Task data
---

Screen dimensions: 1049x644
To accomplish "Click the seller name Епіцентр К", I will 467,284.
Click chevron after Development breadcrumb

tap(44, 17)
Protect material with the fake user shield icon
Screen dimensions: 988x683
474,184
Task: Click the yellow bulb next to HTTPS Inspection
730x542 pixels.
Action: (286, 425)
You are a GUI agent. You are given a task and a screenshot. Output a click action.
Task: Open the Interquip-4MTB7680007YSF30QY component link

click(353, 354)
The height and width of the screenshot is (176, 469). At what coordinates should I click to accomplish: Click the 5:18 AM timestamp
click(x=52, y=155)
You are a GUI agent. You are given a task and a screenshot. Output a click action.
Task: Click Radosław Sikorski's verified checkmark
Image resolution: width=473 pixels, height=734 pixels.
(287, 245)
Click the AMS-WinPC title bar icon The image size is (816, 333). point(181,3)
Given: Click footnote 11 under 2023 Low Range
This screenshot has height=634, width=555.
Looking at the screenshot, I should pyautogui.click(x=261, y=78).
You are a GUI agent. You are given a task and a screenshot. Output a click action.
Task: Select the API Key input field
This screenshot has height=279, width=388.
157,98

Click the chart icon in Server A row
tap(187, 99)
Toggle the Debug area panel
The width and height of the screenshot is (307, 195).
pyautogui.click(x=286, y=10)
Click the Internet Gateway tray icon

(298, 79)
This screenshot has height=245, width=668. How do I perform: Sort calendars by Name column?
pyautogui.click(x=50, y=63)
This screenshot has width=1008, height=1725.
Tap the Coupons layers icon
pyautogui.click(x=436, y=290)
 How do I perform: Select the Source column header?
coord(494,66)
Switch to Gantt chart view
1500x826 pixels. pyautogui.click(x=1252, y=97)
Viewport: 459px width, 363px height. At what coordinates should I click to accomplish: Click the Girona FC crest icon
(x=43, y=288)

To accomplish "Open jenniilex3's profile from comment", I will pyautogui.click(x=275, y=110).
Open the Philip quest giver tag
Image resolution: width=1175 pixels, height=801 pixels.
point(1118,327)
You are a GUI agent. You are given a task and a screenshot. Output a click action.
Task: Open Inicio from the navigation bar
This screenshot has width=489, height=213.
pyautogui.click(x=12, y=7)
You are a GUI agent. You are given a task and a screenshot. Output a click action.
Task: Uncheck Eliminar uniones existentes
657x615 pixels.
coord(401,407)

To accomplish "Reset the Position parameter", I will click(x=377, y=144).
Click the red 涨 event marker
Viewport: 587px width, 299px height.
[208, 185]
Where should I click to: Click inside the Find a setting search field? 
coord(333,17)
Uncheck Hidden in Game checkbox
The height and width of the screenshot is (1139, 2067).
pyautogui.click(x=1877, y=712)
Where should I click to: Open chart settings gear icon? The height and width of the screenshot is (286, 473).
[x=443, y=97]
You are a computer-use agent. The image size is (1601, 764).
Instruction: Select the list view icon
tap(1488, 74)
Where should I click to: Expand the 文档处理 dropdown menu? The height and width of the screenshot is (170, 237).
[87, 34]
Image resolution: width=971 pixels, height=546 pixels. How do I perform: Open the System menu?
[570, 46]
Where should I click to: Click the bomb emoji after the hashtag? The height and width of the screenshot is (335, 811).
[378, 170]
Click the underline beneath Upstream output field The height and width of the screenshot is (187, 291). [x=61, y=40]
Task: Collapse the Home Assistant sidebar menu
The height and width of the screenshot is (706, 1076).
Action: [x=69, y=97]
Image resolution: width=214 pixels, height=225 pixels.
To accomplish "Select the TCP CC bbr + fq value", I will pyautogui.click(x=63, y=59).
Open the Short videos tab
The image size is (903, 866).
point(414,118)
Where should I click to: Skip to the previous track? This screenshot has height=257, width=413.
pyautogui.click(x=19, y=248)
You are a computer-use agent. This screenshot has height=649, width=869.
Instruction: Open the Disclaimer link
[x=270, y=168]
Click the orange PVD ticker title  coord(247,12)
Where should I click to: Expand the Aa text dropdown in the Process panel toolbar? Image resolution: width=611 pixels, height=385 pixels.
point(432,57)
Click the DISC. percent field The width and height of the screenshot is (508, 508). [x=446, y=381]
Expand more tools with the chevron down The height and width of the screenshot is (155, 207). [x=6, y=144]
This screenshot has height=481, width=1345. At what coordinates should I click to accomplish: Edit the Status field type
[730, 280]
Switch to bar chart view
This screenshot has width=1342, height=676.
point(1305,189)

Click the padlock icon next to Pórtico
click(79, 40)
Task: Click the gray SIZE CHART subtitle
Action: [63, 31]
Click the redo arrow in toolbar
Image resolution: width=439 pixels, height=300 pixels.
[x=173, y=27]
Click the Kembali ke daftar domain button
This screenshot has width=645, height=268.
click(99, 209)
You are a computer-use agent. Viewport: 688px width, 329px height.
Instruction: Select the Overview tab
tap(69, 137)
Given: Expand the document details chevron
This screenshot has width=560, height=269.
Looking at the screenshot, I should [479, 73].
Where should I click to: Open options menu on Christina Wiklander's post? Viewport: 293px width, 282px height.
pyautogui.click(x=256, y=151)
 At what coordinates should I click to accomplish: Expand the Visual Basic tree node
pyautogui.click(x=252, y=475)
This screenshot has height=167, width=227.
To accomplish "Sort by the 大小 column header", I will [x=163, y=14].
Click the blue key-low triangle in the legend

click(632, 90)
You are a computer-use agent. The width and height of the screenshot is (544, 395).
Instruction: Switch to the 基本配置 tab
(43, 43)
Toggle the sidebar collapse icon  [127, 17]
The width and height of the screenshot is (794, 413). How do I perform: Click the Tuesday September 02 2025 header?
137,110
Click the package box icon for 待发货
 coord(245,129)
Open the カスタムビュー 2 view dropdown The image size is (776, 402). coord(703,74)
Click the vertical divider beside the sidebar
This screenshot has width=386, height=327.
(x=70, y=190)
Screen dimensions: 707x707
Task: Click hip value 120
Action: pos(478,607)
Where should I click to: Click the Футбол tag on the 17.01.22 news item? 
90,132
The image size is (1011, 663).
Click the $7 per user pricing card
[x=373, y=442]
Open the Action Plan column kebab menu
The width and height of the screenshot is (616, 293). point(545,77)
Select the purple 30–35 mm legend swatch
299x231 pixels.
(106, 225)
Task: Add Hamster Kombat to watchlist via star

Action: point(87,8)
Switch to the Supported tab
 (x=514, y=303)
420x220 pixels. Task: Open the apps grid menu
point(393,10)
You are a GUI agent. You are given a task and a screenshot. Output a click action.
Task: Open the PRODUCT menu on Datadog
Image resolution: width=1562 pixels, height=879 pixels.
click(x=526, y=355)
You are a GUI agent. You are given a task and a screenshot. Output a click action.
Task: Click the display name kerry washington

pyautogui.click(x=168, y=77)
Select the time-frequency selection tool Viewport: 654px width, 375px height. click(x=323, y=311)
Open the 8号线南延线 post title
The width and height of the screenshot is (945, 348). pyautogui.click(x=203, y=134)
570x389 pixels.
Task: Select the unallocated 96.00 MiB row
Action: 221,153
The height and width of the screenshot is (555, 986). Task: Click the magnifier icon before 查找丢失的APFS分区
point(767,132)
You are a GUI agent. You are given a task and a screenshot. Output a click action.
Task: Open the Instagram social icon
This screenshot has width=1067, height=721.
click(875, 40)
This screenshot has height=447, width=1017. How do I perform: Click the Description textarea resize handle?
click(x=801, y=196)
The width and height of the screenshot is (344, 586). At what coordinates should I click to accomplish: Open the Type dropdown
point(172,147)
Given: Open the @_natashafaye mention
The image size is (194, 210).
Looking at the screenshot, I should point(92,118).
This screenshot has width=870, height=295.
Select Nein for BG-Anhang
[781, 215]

---

Directions for this task
Repeat the items word for word, starting at the line that contains "This screenshot has height=447, width=1017." and going through the end of the items.

Result for this task
This screenshot has height=447, width=1017. How do I perform: Click the Description textarea resize handle?
click(x=801, y=196)
The width and height of the screenshot is (344, 586). At what coordinates should I click to accomplish: Open the Type dropdown
point(172,147)
Given: Open the @_natashafaye mention
The image size is (194, 210).
Looking at the screenshot, I should point(92,118).
This screenshot has width=870, height=295.
Select Nein for BG-Anhang
[781, 215]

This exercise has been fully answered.